The researchers also assessed the effectiveness of three doses of the vaccine up to three months after vaccination.
The study evaluated electronic health records of 3.1 million members of Kaiser Permanente in Southern California from December 2020 to December 2021.
“When we looked at the effectiveness of the two doses of Pfizer–BioNTech vaccine versus three doses, we see a benefit with three doses that exceeds that achieved with two doses alone,” said Sara Y Tartof from Kaiser Permanente Southern California Department of Research & Evaluation, US.
During the study period, 197,535 patients were infected with SARS-CoV-2, and of those 15,786 were admitted to the hospital.
During the study period, the predominant variant was Delta and not Omicron.

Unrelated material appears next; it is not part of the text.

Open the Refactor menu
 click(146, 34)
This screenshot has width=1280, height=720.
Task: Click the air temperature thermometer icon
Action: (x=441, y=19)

Two-dose vaccine effectiveness against infection declined from 85 per cent during the first month after vaccination to 49 per cent up to eight months following vaccination, the researchers said.
Two-dose vaccine effectiveness against hospitalisation remained 90 per cent throughout the eight months and did not wane, except among people who were 75 years of age and older, or who had compromised immune systems, they said.
For people who were immunocompromised, the protection against hospitalisation dropped to 74 per cent, and for those 75 and older, it was 77 per cent, according to the researchers.
Three-dose vaccine effectiveness was 88 per cent against infection and 97 per cent against hospitalisation within the first three months after vaccination, they said.
“What we see from this research is that the public health impact of a third dose to prevent severe disease is substantial,” Tartof said.
“Importantly, all studies that have evaluated the vaccine effectiveness of a third dose — including ours — have shown a meaningful improvement in vaccine effectiveness against a broad range of SARS-CoV-2 outcomes,” she added.